Un projet qui bafoue le droit d’accès à la mer
Ce projet s’inscrit dans une tendance inquiétante au Liban où l’accès aux plages publiques se réduit de plus en plus. L’article 2 du Code de l’environnement libanais stipule pourtant que le littoral est un bien public inaliénable et que l’accès à la mer est un droit pour tous les citoyens.
Malgré cette législation, de nombreux projets privés sont passés outre ces principes, avec la complicité implicite des autorités locales et nationales. L’absence de transparence sur l’octroi des permis de construction et la collusion entre certains responsables politiques et des promoteurs aggravent la situation.
Si ce projet aboutit, la plage de Tyr, l’un des derniers espaces naturels préservés accessibles au public, sera en grande partie privatisée. Ceux qui avaient l’habitude de s’y rendre pour profiter de la mer devront soit payer pour accéder aux plages privées, soit faire face à des interdictions de baignade sous prétexte de restrictions sécuritaires liées à la présence du club militaire.
Un impact environnemental désastreux
L’impact écologique de ce projet est une autre source de préoccupation majeure.
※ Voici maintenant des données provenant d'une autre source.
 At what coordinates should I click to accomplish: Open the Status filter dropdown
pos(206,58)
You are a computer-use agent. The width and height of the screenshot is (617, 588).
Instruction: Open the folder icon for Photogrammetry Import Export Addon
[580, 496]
Situé à proximité immédiate de la réserve naturelle de Tyr, cet aménagement risque de perturber gravement l’écosystème local.
La réserve de Tyr est un site classé, reconnu pour son écosystème fragile qui abrite notamment des tortues marines menacées d’extinction. Toute construction à proximité de cette zone protégée risque de provoquer des nuisances irréversibles :
- Dégradation des dunes et des habitats naturels des espèces endémiques.
- Augmentation de la pollution sonore et lumineuse affectant la faune locale.
- Modification des courants marins due aux infrastructures bétonnées, entraînant un risque accru d’érosion côtière.
- Risques de pollution des eaux en raison des déchets et des eaux usées générés par les nouvelles infrastructures.
L’une des grandes craintes des écologistes est que cette première phase de construction ouvre la voie à une extension du projet incluant un remblaiement de la mer pour créer des structures supplémentaires, comme cela a été observé dans d’autres zones du littoral libanais.
Une décision prise dans l’ombre, sans concertation publique
L’un des aspects les plus troublants de ce projet est le manque total de transparence dans sa mise en œuvre. Aucun débat public n’a eu lieu, et les riverains ainsi que les associations environnementales n’ont pas été consultés.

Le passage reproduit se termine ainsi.